PhD Defense: Small and Large Perception Models for robotic navigation

Talk
Tianrui Guan
Time: 
06.16.2025 12:00 to 14:00
Location: 

Computer vision is fundamental to advancing robotic navigation and autonomous driving systems, enabling machines to interpret visual data critical for interaction with complex and diverse real-world environments. We address many critical challenges in these domains by developing advanced vision methods. Our approaches leverage the complementary strengths of small-scale specialized models, and large-scale vision-language models (LVLMs) with better generalized zero-shot capabilities. Specifically, small-scale models typically focus on specialized tasks, such as object detection, segmentation, and terrain classification. On the other hand, large-scale vision models, particularly vision-language models (VLMs), leverage extensive training data to capture richer contextual information and enhance generalization. Yet, these benefits often come at the expense of increased computational demands and latency, and VLMs can still fail when confronted with complex or nuanced scenarios specific to certain tasks.
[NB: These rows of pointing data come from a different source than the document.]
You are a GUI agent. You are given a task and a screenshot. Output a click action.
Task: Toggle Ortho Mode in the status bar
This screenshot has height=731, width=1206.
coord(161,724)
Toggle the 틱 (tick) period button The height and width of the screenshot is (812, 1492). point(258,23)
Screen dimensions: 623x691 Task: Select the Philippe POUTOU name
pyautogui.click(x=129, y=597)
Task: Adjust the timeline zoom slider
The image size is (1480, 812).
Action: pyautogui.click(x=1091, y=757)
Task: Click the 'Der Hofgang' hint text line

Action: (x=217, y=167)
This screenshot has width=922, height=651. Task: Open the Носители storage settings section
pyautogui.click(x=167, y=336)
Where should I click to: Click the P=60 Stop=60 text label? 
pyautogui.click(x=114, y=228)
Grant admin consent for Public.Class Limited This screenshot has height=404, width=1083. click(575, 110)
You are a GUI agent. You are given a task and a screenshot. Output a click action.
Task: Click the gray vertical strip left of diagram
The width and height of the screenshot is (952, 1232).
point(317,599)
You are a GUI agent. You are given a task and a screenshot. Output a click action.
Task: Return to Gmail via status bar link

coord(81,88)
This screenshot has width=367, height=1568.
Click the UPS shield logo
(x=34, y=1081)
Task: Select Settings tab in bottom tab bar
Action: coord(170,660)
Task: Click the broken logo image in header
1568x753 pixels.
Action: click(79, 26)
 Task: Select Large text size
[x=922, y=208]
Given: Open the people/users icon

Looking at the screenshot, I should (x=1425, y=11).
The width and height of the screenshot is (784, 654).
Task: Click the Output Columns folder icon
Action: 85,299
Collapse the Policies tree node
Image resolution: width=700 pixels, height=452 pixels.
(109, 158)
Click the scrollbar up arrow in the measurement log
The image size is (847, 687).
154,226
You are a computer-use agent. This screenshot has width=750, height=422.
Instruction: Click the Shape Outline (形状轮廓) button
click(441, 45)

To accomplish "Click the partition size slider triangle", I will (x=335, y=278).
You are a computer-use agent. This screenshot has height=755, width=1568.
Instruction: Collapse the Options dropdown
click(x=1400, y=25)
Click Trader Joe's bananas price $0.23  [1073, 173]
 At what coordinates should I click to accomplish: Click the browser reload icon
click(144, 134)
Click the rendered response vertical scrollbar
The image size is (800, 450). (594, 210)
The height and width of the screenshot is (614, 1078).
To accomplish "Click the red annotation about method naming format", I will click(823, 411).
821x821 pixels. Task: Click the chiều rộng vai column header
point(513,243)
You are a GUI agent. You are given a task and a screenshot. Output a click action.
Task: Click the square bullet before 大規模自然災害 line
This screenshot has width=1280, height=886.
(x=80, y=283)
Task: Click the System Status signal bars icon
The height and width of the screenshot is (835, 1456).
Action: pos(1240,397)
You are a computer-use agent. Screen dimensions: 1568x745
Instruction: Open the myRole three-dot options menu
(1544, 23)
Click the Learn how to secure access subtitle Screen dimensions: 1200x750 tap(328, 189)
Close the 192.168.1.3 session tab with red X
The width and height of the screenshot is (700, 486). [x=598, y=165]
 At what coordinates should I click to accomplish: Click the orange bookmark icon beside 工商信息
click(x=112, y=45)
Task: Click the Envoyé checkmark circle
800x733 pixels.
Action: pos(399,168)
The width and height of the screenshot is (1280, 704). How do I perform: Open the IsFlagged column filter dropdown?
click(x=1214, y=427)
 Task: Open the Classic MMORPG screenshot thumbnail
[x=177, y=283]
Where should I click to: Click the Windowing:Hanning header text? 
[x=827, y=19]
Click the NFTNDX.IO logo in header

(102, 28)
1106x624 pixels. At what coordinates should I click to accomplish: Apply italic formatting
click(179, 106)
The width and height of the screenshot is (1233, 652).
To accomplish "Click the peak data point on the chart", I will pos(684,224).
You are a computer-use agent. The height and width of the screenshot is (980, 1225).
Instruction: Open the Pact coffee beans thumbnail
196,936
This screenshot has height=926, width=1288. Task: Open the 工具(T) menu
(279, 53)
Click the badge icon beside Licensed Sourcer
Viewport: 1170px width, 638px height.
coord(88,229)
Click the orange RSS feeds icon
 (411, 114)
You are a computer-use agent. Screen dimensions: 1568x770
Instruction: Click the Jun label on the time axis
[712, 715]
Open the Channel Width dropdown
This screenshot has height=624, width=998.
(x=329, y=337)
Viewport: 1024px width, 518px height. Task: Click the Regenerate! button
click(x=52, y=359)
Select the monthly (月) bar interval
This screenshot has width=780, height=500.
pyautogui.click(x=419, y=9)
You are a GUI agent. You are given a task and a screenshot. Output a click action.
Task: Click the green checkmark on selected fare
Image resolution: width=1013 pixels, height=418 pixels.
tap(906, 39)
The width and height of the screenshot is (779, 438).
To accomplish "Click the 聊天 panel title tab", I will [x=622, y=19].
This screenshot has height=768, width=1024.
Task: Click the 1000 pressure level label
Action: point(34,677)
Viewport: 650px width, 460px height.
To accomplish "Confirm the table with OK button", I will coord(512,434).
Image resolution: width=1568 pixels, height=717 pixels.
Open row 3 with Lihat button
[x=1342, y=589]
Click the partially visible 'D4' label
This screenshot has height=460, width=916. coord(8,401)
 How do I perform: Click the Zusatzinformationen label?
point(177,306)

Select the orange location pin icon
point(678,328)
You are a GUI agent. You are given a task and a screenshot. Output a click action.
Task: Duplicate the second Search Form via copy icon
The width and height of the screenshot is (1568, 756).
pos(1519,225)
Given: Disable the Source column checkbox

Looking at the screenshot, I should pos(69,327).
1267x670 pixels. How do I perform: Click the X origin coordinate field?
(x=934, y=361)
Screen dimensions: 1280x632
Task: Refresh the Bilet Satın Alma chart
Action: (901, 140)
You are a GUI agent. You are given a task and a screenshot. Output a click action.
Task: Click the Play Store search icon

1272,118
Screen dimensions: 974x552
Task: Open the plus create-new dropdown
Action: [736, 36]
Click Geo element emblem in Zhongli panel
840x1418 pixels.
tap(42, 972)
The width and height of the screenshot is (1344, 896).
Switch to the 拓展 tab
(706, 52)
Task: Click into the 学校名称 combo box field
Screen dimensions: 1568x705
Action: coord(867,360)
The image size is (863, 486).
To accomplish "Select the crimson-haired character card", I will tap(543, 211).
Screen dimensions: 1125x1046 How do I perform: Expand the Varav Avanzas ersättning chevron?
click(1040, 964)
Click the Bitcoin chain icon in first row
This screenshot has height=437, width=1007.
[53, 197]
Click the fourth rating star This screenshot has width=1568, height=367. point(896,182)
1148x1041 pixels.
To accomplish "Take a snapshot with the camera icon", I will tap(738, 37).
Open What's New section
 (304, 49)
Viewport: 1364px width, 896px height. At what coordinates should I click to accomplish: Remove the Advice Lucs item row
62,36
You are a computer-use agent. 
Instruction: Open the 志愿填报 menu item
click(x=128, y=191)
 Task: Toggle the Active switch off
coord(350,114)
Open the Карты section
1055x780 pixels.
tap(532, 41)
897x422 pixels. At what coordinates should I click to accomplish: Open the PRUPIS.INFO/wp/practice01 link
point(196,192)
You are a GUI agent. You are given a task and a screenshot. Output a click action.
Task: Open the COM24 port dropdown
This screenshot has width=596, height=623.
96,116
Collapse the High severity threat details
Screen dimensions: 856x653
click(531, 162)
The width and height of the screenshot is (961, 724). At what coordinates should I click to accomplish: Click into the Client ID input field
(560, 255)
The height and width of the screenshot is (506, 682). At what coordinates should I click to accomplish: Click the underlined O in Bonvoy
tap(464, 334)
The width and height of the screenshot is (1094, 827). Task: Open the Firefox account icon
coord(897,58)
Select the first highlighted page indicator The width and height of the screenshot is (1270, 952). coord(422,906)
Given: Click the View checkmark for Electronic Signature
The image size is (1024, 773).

To enhance perception capabilities in challenging scenarios, we introduce GA-Nav, an efficient transformer-based terrain segmentation approach explicitly designed for off-road robotic navigation. Our method simplifies the semantic segmentation task, emphasizing distinct terrain types to enhance navigation capabilities in unstructured outdoor environments. Additionally, we propose M3DETR, the first unified transformer-based architecture for 3D object detection in autonomous driving contexts, simultaneously modeling multi-representation, multi-scale, and mutual-relations with transformers. To understand hallucinations and further improve model generalization and adaptability for navigation applications, we propose HallusionBench and AutoHallusion, the first few benchmarks designed to diagnose different types of hallucinations and systematically scale hallucination examples. In HallusionBench, we systematically analyze and benchmark accuracy, sycophancy, robustness, and various failure modes of existing LVLMs. We also propose AutoHallusion, the first fully automated pipeline capable of generating challenging hallucination cases based on the pattern we discovered. Leveraging insights from these benchmarks on VLM failure modes and hallucination patterns, we introduce LOC-ZSON, advancing vision-language models for indoor zero-shot object navigation (ZSON). LOC-ZSON provides a practical, retrieval-based solution for natural language-guided navigation, compared to traditional reinforcement learning approaches. Furthermore, we present CrossLoc3D and AGL-Net, robust global localization techniques that ensure reliable long-horizon navigation by using different map modalities, thereby providing enhanced robustness in GPS-denied regions. Through these advancements, we bridge the theoretical innovations in computer vision with practical, scalable solutions for sophisticated robotic and autonomous navigation systems.